Hi TileDB community,
I’m working on storing and querying GEDI (Global Ecosystem Dynamics Investigation) data in TileDB. GEDI data is collected in orbit tracks, resulting in granules with characteristics that pose challenges for efficient querying and storage. Each granule typically corresponds to a specific orbit, covering a long and narrow spatial area with significant gaps between consecutive orbits. When written to TileDB, these granules create fragments with large, sparse, and fragmented spatial domains.
Fragment Characteristics
Here’s an example of a fragment’s metadata from my dataset:
{
'array_schema_name': '__1732123668781_1732123668781_5976fa50e139c128faf6bd5a2e980e70',
'cell_num': 18949923,
'has_consolidated_metadata': True,
'nonempty_domain': ((-11.561823504118008, 0.02811276523269317), # Latitude range
(-77.24830400728762, -68.9293460532509), # Longitude range
(18140, 18140), # Temporal range (day granule)
(0, 100)), # Profile dimension
'num': 1056,
'sparse': True,
'timestamp_range': (1732178482186, 1732178482186),
'uri': 's3://dog.gedidb.gedi-l2-l4-v002/profile_array_uri/__fragments/__1732178482186_1732178482186_77137cc23ceb31c0847aa8fb262e53a2_22',
'version': 22
}
The nonempty_domain shows a large latitude and longitude range due to the nature of the granule’s orbit, even though the actual data points cover only a small portion of this range. This leads to:
- Large spatial domains for each fragment, even though the data is sparse.
- Inefficient queries, as TileDB scans large spatial ranges with minimal data.
Current Workflow
- Each granule is written independently to the array. For example, one granule corresponds to data collected in a single day for a specific orbit.
- Consolidation is performed after writing to reduce the fragment count. While this helps with metadata overhead, the spatial domain of each consolidated fragment remains large.
Challenges
- The large spatial domains created by orbit-based granules are slowing down queries, even after consolidation.
- I understand that writing the data in spatially coherent chunks can help, but given the nature of the data (long, narrow orbits), restructuring the data seems non-trivial.
Questions
- What is the best strategy for writing GEDI data to TileDB? Specifically:
- Should I reorganize the data into fixed spatial tiles (e.g., 1° x 1°) before writing, even if this means re-tiling the data for each granule?
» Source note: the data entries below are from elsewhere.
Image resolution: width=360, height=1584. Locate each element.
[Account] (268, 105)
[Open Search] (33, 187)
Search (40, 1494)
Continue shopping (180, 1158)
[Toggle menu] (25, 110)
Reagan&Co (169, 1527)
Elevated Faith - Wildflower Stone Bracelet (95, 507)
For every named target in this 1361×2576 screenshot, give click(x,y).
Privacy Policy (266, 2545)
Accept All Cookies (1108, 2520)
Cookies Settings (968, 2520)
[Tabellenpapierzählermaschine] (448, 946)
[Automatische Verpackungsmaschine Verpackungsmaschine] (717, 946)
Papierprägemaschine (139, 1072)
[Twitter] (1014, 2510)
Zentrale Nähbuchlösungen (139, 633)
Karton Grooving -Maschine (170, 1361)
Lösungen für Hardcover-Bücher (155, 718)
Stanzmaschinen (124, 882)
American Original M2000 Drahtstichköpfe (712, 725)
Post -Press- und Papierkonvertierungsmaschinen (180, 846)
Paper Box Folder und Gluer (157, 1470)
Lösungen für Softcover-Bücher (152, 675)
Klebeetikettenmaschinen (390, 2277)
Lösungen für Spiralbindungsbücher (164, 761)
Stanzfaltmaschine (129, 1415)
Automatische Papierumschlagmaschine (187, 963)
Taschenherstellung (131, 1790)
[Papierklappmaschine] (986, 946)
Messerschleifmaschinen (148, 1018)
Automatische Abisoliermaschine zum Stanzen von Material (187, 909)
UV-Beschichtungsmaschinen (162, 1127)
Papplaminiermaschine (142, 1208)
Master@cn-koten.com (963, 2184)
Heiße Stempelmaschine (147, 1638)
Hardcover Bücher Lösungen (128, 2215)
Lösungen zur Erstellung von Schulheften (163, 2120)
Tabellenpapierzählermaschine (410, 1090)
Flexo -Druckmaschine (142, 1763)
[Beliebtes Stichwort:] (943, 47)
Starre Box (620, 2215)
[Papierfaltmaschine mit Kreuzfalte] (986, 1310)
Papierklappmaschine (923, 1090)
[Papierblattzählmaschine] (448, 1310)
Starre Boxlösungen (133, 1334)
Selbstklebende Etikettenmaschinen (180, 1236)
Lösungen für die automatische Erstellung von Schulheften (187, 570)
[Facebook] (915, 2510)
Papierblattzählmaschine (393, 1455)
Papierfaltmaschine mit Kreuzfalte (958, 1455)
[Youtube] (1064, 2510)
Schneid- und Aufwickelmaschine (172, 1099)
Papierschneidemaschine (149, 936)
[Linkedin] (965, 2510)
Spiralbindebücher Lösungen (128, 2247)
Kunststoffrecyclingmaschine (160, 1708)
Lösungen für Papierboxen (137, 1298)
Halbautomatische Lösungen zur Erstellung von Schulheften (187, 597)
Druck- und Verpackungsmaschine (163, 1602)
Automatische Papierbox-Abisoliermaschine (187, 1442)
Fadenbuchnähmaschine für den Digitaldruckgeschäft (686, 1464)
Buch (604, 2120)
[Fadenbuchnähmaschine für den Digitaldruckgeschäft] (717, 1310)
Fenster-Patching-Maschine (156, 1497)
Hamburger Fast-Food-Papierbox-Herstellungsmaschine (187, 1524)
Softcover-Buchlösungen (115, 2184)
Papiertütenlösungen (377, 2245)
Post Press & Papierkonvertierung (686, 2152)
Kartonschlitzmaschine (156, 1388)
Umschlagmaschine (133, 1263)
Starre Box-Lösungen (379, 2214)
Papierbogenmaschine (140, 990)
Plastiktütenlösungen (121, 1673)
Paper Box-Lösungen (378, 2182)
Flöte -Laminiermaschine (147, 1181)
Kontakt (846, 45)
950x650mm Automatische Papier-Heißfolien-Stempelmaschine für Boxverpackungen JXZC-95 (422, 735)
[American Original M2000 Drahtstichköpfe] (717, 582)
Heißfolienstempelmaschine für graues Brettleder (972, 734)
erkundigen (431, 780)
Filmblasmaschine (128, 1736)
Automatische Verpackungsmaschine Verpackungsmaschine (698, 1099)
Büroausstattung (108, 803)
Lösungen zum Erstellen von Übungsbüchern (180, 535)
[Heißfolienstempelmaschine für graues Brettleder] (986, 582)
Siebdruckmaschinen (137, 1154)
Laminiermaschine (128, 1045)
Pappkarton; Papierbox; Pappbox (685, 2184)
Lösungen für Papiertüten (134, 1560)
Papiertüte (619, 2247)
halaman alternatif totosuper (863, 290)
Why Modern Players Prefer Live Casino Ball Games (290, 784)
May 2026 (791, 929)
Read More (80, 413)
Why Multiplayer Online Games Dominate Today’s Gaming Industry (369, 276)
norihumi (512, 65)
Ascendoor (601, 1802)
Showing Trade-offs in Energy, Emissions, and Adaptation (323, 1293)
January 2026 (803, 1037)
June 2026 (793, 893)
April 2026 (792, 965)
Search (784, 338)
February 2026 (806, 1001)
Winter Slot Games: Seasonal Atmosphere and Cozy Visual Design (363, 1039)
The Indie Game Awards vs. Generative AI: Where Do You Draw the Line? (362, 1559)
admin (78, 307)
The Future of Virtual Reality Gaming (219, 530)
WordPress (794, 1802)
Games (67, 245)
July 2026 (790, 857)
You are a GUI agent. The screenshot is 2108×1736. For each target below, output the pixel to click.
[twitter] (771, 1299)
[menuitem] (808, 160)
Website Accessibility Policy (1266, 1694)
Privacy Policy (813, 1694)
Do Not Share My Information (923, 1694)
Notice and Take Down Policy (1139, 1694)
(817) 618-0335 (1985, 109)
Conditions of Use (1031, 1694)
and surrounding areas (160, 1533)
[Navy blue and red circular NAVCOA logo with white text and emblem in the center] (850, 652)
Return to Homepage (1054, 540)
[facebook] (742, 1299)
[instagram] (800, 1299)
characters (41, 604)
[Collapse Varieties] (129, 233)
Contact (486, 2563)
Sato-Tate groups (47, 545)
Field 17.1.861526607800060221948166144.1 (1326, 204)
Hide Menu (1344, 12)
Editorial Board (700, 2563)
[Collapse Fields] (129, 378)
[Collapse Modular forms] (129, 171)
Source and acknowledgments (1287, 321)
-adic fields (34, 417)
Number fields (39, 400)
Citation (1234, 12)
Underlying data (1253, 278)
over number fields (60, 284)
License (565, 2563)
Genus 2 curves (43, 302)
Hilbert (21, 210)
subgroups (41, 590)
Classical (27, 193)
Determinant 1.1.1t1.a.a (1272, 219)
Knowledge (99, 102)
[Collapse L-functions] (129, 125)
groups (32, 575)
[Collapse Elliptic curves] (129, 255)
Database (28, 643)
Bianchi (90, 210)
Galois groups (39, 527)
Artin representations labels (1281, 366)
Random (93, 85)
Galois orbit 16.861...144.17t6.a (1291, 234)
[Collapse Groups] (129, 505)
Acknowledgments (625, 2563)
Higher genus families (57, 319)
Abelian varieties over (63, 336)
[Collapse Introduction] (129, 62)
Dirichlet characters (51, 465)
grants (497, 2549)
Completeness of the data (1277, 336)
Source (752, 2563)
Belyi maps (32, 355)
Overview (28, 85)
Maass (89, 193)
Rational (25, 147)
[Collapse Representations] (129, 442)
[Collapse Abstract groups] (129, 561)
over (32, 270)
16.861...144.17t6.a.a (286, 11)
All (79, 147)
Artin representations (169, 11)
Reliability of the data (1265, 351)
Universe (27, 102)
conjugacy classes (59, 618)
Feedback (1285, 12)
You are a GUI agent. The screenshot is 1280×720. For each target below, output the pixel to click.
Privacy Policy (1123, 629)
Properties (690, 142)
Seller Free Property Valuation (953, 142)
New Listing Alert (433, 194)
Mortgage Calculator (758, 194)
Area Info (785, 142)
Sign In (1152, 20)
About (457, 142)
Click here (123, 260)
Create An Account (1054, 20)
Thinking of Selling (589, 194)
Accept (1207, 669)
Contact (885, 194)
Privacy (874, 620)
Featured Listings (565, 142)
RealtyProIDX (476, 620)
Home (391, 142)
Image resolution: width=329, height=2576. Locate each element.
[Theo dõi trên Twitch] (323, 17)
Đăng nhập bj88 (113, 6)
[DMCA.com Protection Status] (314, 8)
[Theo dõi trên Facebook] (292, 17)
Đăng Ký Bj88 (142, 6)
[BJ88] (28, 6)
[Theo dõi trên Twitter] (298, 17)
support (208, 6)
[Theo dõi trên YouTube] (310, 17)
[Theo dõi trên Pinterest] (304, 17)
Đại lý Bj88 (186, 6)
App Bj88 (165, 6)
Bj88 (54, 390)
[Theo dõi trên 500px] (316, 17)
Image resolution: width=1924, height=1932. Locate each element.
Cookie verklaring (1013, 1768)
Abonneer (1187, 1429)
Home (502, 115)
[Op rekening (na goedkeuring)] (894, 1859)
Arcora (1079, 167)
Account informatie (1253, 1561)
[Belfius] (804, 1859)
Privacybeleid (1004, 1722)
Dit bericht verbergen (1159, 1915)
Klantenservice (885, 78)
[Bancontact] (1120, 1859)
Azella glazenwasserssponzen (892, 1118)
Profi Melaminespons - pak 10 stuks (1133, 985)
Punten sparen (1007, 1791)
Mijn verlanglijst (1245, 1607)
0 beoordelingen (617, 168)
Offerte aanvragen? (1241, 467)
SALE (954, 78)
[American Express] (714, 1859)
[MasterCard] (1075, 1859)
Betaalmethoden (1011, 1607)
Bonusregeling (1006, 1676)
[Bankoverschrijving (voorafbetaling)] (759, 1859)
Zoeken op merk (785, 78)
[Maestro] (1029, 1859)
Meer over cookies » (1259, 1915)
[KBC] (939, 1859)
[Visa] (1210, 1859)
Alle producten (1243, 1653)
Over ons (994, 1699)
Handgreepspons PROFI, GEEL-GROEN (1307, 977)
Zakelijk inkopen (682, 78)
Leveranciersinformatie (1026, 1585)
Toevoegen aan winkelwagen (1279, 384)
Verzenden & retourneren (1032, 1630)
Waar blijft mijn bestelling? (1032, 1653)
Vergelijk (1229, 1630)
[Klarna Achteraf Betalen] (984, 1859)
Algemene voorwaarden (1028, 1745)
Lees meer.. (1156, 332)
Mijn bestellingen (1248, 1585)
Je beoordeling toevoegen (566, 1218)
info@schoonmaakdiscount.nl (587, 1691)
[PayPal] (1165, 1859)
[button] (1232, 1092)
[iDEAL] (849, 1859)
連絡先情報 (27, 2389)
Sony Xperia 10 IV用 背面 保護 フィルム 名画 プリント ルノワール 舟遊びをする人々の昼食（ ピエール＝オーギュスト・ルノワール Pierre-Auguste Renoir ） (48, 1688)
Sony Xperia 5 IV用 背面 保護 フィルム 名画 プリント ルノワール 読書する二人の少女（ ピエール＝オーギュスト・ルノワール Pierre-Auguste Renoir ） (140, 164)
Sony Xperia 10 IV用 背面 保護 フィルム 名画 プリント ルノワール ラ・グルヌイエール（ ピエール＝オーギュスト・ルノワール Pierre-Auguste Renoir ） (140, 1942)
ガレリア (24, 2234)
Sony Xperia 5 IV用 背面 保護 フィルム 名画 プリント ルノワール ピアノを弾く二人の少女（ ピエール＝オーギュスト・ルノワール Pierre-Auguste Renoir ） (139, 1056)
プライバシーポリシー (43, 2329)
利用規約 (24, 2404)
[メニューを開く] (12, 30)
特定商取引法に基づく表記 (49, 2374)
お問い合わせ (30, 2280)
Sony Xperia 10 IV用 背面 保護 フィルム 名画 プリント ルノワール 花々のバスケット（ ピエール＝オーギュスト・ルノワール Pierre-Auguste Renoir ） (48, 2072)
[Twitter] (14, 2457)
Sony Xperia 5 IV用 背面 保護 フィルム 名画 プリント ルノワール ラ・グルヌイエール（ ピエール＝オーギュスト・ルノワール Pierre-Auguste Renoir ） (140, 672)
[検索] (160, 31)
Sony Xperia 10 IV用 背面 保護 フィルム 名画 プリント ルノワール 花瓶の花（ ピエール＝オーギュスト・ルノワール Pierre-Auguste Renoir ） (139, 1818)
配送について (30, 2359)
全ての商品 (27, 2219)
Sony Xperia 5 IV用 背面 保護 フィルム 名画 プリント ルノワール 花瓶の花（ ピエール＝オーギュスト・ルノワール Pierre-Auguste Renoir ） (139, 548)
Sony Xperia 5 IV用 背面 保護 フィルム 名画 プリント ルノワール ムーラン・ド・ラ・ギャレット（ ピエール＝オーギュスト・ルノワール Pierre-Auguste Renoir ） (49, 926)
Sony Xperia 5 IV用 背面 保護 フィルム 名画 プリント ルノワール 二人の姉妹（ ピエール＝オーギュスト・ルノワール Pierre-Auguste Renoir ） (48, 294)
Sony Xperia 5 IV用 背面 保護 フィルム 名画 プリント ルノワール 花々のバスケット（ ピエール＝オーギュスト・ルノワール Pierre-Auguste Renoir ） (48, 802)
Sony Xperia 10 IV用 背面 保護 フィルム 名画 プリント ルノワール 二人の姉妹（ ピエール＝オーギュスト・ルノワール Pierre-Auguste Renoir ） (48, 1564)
- Would grouping data temporally (e.g., by year) and spatially (e.g., by tiles) before writing improve query performance?
- How should I approach consolidation?
- Should I use incremental consolidation or custom spatial filters during the process to improve fragment compactness?
- Is there a way to restructure the spatial domain during consolidation?
- Is there an alternative way to manage orbit-based data that maintains the native structure but avoids large spatial domains?
I appreciate any insights on optimizing GEDI data storage and query performance in TileDB.
Thank you!